The outputs of the adaptive branches in the adaptive confidence map convolution layer are obtained after passing through a map convolution operator

Step 2.3.4, input the

And confidence vector

Obtaining the output of the confidence branch in the self-adaptive confidence map volume layer through a convolution operator after multiplication and weighting

Step 2.3.5, outputting the self-adaptive branch

Output with confidence branch

Adding to obtain the output of the adaptive confidence map convolutional layer

Then an intermediate result of the convolution module of the self-adaptive confidence map is obtained through the normalization layer, the ReLU activation layer and the Dropout layer

Step 2.3.6, if the input is

Size and intermediate results

If not, then order the input

Passing through a convolutional layer and then combining it with an intermediate result

Equal in size and intermediate in result

Adding to obtain the output of the convolution module of the self-adaptive confidence map

If it is as described

Size and intermediate results

If they are equal, directly order the input

And intermediate results

Step 2.3.7, repeating the step 2.3.1 to the step 2.3.6 until all the self-adaptive confidence coefficient modules are passed, thereby obtaining a space gait feature sequence F^s。

The step 2.4 comprises:

step 2.4.1, input of each space-time feature fusion module is recorded as

Order to

And

by matrix multiplication

And

normalizing the result by using a softmax function to obtain an adaptive matrix A';

step 2.4.2, adding the adjacent matrix E ' and the self-adaptive matrix A ' to obtain a self-adaptive adjacent matrix E '; will input

Obtaining the output of the adaptive graph convolution layer in the space-time characteristic fusion module through a graph convolution operator with the adaptive adjacent matrix E

Step 2.4.3, output of the adaptive graph convolution layer

Sequentially passing through a batch normalization layer, a ReLU activation layer and a Dropout layer to obtain a deep space gait characteristic sequence F^st′；

Step 2.4.4, the deep space gait feature sequence F^st′Sequentially passing through a convolution layer, a batch normalization layer and a ReLU activation layer to obtain intermediate results of the space-time feature fusion module

Step 2.4.5, if the input

Size and intermediate results of

If not, then order the input

Equal in size and intermediate in result

Adding to obtain the output of the space-time feature fusion module

If it is inputted

Size and intermediate results

If they are equal, directly order the input

And intermediate results

Adding to obtain the output of the space-time feature fusion module

Step 2.4.6, repeating the step 2.4.1 to the step 2.4.5 until all the self-adaptive confidence coefficient modules are passed, thereby obtaining a space-time gait feature sequence F^st。

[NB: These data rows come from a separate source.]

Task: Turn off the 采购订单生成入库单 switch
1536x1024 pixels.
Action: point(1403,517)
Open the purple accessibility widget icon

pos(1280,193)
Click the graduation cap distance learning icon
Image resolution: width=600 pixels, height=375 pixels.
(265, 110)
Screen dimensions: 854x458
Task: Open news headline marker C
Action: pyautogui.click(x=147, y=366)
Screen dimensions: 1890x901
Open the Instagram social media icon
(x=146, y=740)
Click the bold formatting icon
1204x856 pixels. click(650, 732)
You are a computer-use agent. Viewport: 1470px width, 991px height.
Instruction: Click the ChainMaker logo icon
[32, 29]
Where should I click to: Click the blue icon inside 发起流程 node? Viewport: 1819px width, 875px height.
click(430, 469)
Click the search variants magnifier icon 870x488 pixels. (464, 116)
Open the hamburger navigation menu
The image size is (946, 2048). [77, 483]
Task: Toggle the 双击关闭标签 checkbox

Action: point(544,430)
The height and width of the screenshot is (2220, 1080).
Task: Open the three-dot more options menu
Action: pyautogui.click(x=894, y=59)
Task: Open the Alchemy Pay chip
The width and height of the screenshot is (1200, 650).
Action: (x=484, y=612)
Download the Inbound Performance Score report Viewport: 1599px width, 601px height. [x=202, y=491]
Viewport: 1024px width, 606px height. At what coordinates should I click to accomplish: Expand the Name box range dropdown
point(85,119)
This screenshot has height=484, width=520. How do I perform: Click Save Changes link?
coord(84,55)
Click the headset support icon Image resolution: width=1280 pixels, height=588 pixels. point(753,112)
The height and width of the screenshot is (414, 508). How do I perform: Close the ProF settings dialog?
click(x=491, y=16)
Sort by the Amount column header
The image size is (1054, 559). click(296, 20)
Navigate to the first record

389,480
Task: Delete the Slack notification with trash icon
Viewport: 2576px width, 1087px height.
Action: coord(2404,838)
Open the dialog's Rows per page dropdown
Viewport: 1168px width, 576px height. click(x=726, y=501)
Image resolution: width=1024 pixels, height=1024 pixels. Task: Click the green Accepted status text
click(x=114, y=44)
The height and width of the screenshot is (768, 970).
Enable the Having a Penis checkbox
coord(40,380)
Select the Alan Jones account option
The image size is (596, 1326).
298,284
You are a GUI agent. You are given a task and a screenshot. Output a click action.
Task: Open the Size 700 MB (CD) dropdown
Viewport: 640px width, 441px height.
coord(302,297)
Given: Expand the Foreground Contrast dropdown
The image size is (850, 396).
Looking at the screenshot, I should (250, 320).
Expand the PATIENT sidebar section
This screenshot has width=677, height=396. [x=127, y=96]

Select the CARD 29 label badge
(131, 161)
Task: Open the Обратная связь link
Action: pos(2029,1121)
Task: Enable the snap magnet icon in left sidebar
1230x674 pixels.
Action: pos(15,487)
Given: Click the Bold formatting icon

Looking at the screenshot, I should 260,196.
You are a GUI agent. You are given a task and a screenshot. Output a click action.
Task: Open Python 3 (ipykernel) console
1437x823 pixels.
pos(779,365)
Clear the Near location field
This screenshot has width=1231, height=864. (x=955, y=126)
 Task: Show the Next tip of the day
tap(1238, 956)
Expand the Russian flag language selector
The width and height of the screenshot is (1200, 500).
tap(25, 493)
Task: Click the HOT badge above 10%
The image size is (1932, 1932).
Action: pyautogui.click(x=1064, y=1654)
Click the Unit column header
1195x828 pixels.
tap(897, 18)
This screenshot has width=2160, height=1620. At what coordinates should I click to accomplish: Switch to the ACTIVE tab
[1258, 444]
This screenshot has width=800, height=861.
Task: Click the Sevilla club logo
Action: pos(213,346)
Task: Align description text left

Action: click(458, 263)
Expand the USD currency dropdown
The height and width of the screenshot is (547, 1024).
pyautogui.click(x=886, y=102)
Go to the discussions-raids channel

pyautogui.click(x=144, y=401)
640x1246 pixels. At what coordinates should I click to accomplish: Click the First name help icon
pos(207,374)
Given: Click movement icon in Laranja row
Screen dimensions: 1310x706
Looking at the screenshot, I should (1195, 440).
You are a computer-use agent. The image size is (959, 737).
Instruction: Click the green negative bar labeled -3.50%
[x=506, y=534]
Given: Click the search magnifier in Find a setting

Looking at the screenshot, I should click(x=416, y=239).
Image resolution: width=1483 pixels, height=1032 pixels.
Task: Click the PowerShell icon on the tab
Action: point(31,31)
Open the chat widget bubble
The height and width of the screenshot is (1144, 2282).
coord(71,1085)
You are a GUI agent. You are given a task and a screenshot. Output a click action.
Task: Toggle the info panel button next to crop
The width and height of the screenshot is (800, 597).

Compared with the prior art, the invention has the beneficial effects that:

1. compared with the conventional mainstream gait recognition method, the method has the advantages of low calculation amount, higher efficiency and better robustness to external interference factors such as appearance change and the like, thereby being more beneficial to the practical application of gait recognition.

2. The gait features are extracted from the human body posture information through the designed self-adaptive confidence map convolution network, compared with the traditional convolution network, the network can better process posture key point data, and can extract richer gait features by utilizing the relation among the posture key points, so that the accuracy of gait recognition is improved.

3. The invention constructs a self-adaptive confidence weighting mechanism applied to the graph convolution network, and uses the confidence obtained by the attitude extractor to weight each attitude key point in the convolution process, thereby reducing the adverse effect of noise points, more utilizing accurate attitude information and finally improving the accuracy of gait recognition.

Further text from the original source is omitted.